As we return to GUTS-Select after three weeks of waiting, Kanata wakes with HANE2 and Ryumon, newly aware of his secret identity, watching over him. Kanata quickly swears his teammate to secrecy—one of several secrets he’s keeping, considering Sphere material is growing from his body! Forget saving Agams, who will save him?
The Sphere and their assimilation of, well, everything, has been both fascinating and horrifying in equal measure since Decker began, and as the series has gone on, a trend has started to show up—namely, that the Sphere is a seed that takes root in imbalance. From rampaging Kaiju to the tortured minds of Agams and Yapool, the Sphere has used chaos within and without to spread and grow… and that it is growing now from Kanata is a worrisome sign indeed.
GUTS-Select, despite the fall of the Nursedessei the previous episode, have not given up the fight in the slightest, and are preparing the counterattack against the approaching Mother Sphere, but they have precious little time—three hours—until the Sphere barrier begins to shrink and the Earth is lost forever. To stop the end of everything, they need to destroy the Sphere Obelisks generating the barrier; a difficult task with their full arsenal, and both jets and the Nursedessei are grounded.
Even with their drive to win, to save the Earth, the situation seems bleak, to say the least. Kanata does his best to keep the mood up, but he himself is facing a dire corruption of his own; and it is progressing.
The combined forces of the TPU mount their assault on the obelisks, and two come down under their efforts… but the costs are dire. Murahoshi seems to be lost first, when the Terraphaser wipes out the Nursedessei in retaliation, then Kaizaki is wounded, if not worse, as the vile automaton continues its assault. Enraged, Kanata becomes Decker to avenge his comrades, but the Sphere contamination has taken its toll, leaving the Ultraman low on power.
Nevertheless, Decker persists! Kanata persists! He engages the Terraphaser, but more importantly, engages Agams. He tries to get through the Sphere hold on him, to reach the loving soul within the grief-corrupted man. And, as their souls clash as brightly as their beams, Decker gets through.
We spoke earlier of the Spheres’ “food,” doubts and negative emotions. It is only fitting, then, that love, joy, and hope, have the opposite effect. And throughout Agams’ life, the thing that has always kept him going, one way or another, is the memory of Laelia. That memory has driven him to acts of utter malice, but in his heart, he has always been a figure of hope.
Agams’s memories of Laelia, of her dream that he once supported, carry Kanata’s words to him, and free him from the Sphere possession, and the two quickly reconcile to destroy the obelisks once and for all, dispelling the barrier. Murahoshi wakes up in the damaged Nursedessei, shaken but fine, and even transmissions from Mars begin to come in.
Kanata has done it.
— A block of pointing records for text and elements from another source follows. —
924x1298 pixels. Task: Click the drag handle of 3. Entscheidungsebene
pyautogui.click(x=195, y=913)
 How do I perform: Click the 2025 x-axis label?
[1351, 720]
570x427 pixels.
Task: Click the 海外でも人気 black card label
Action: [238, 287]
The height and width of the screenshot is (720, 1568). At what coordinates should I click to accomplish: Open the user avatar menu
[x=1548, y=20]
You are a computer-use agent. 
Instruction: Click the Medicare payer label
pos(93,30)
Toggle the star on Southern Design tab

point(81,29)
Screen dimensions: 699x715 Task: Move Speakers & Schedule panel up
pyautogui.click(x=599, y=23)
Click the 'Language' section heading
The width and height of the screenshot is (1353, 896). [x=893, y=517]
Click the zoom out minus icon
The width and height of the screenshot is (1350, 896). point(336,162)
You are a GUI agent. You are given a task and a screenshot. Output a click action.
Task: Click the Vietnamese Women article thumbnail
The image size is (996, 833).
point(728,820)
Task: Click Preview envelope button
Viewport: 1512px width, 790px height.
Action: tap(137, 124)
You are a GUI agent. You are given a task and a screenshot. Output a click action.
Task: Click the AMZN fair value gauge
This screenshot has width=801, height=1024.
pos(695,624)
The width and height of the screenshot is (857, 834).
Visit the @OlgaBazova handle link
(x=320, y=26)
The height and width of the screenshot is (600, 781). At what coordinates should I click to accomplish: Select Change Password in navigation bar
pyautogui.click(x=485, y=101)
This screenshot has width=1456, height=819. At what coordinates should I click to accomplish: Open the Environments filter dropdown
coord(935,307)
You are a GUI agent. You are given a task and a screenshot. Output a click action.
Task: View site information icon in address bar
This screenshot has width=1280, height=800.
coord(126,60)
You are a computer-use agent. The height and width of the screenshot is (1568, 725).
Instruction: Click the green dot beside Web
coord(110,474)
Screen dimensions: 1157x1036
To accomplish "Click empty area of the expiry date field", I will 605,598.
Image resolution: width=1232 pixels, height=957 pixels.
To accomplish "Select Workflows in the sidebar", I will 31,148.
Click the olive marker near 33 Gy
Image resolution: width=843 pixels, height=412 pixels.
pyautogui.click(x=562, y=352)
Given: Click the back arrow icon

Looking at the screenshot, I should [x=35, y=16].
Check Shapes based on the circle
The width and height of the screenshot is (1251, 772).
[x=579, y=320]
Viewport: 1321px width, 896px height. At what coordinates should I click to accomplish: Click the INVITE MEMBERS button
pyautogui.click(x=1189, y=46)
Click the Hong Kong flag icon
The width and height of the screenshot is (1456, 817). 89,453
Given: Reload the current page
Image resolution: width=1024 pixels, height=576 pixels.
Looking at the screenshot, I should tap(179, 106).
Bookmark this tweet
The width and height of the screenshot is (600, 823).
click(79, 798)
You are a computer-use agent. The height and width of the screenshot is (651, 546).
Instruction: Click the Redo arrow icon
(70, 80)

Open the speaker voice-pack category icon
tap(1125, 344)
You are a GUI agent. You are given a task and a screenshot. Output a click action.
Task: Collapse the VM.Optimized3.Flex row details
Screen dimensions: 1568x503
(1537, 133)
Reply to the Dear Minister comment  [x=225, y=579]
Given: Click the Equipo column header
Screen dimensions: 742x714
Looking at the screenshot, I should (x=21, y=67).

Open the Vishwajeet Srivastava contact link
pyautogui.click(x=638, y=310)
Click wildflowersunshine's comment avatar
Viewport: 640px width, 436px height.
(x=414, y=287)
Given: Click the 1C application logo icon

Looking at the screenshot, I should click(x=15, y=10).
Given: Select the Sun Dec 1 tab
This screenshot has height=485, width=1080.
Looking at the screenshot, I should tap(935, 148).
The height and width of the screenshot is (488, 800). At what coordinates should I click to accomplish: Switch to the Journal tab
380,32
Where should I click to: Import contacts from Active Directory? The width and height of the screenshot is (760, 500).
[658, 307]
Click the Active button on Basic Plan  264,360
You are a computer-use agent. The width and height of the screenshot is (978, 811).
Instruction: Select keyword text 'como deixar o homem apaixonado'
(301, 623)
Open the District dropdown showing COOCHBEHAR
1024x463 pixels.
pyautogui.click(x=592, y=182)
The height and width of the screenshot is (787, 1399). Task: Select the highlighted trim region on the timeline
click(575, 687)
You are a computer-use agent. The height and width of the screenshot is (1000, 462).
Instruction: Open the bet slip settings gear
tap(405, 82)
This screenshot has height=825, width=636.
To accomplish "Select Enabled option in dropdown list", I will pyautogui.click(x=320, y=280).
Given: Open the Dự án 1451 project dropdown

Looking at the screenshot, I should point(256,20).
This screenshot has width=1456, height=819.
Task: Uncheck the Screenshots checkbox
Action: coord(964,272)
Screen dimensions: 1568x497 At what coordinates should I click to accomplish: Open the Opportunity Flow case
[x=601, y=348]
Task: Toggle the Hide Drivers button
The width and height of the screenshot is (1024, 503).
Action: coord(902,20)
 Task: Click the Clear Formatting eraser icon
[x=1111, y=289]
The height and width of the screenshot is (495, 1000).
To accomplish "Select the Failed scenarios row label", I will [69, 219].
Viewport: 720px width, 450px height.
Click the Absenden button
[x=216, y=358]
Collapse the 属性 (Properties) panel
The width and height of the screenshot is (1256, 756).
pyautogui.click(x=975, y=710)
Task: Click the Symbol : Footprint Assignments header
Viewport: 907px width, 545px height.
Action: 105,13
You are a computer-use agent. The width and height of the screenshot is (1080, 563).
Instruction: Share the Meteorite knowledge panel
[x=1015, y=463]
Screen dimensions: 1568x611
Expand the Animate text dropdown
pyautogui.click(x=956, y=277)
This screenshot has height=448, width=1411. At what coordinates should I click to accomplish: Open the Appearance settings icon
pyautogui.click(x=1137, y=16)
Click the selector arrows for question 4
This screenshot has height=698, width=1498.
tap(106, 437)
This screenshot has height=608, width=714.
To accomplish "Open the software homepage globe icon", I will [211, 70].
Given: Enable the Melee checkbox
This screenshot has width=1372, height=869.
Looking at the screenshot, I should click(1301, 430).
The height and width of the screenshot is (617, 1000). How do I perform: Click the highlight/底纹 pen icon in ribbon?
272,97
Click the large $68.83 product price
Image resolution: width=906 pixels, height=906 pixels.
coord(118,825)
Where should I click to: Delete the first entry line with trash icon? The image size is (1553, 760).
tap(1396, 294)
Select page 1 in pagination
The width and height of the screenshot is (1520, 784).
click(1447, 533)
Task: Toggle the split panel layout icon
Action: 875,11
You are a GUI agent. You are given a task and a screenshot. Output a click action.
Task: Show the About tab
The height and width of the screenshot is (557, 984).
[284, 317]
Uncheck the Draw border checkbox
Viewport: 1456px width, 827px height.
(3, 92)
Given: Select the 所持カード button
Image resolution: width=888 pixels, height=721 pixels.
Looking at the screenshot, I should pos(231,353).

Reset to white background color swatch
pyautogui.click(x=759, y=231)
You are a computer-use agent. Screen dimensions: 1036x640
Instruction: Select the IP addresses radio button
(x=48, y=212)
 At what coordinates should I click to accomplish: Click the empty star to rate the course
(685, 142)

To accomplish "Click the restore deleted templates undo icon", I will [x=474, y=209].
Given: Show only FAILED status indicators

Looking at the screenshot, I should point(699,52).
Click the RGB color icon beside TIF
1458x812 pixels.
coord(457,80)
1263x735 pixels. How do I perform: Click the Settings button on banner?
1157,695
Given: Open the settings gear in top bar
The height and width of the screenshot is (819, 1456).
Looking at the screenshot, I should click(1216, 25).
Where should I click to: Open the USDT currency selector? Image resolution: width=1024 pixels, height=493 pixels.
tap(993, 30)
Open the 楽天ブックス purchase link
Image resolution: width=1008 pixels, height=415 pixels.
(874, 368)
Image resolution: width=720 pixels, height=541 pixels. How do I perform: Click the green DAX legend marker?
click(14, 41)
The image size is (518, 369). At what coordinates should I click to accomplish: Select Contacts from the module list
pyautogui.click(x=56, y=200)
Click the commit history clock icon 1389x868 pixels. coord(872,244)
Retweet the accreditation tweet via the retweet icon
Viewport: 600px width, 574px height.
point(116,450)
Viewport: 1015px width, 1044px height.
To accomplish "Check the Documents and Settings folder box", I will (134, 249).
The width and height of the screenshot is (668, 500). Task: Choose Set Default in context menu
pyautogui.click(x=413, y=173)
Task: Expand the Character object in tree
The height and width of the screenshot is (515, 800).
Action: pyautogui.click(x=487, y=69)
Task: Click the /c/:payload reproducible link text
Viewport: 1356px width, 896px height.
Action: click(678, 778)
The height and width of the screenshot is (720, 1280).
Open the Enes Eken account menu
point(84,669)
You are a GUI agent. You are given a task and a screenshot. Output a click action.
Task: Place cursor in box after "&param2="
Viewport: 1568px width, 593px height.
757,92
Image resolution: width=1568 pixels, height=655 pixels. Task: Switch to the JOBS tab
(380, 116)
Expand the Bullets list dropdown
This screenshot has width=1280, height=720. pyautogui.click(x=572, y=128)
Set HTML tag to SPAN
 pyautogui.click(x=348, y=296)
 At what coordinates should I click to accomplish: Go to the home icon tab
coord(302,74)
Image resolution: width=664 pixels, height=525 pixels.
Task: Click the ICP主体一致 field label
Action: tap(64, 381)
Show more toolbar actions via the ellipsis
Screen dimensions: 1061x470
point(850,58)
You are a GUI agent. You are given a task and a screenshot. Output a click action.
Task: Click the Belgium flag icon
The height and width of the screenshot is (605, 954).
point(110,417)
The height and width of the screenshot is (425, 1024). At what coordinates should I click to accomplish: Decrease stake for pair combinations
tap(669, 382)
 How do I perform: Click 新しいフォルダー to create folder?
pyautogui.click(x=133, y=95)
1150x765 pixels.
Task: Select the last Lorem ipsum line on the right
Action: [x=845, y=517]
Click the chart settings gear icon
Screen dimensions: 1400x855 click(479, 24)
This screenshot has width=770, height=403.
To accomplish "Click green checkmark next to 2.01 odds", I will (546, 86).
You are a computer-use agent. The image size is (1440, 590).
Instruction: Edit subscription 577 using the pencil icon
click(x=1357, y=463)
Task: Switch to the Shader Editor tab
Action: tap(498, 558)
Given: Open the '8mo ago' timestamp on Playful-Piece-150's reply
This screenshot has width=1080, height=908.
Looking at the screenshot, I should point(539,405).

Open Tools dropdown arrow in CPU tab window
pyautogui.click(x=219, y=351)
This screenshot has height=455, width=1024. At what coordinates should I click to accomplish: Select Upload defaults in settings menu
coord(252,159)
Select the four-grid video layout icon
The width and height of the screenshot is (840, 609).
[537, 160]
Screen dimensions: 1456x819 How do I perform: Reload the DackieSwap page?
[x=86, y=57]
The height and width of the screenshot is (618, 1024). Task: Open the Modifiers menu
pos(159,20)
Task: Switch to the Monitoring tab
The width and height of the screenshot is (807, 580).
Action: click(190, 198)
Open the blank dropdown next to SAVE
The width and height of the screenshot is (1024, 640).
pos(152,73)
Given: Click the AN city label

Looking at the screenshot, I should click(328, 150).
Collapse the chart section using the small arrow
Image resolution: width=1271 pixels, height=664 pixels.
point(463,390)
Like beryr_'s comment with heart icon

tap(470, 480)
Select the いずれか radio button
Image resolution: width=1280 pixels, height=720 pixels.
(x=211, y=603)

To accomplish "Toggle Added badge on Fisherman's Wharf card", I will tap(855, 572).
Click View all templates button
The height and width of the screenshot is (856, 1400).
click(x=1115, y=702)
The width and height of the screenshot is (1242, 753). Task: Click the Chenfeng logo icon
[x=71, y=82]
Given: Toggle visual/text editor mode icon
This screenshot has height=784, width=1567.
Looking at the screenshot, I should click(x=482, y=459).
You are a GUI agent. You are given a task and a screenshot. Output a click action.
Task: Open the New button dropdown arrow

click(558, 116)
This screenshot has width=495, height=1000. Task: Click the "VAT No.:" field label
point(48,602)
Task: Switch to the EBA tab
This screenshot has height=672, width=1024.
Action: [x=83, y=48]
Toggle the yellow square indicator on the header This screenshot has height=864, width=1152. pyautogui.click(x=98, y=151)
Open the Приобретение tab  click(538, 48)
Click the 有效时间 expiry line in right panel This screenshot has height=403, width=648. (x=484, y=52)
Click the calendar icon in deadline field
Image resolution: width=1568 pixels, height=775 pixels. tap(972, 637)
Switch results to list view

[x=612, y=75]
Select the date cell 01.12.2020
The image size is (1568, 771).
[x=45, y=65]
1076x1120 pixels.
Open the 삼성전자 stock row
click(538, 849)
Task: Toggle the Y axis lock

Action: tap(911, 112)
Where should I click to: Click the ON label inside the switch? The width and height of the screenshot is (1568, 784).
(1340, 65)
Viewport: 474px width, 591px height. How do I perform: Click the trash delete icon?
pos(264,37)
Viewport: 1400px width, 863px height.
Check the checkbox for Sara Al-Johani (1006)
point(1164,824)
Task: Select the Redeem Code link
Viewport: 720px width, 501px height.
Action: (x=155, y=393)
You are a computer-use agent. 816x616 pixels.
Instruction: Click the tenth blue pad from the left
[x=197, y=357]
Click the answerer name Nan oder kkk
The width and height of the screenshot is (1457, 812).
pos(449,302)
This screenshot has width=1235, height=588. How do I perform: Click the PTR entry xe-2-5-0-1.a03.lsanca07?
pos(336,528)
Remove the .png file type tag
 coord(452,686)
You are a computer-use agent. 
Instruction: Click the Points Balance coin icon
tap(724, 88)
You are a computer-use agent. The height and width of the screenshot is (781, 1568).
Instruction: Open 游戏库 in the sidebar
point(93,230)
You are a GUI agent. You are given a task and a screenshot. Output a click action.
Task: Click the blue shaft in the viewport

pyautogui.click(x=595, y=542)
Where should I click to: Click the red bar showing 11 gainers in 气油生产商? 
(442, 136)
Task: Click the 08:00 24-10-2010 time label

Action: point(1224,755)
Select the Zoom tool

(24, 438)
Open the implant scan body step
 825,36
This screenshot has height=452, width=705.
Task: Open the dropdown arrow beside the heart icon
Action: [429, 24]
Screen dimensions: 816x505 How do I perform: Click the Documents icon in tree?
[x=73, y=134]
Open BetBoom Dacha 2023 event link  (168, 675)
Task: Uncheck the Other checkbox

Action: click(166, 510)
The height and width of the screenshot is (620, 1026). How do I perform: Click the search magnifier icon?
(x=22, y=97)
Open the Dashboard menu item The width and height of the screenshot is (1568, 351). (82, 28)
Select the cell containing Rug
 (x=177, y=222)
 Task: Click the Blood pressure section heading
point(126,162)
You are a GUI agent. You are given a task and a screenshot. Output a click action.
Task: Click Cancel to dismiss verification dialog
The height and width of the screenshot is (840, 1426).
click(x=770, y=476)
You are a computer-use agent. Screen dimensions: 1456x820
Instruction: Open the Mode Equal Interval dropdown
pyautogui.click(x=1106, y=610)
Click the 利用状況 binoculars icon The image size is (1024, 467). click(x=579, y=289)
He has saved Agams. He has saved Earth.
And then everything goes to hell.
An impact, wreathed in light—the battered form of Ultraman Trigger, having barely survived a brutal battle. And following him, the titanic form of the Mother Spheresaurus.
I watched the remainder of the episode in utter silence, readers. I am generally a boisterous person (it makes me difficult to watch movies with!), and even as an adult I am compelled to cheer for Ultraman and pump my fists when he takes on the various cosmic threats to Earth. This time? I could not speak. I could scarcely breathe. Ultraman Decker has been a story about a bulwark of hope against an endless tide of despair, but now that despair has a face. It has teeth. And it has the planet in its sights.
I don’t feel comfortable spoiling the rest of the episode, and humbly request that you go watch it to its conclusion yourself. We, who have been watching Decker week to week for months, are duty-bound to continue as it approaches its end. No matter how thorny that path is now, it has been a beautiful, captivating one, and even in Kanata’s darkest hour, I find myself still hoping for him.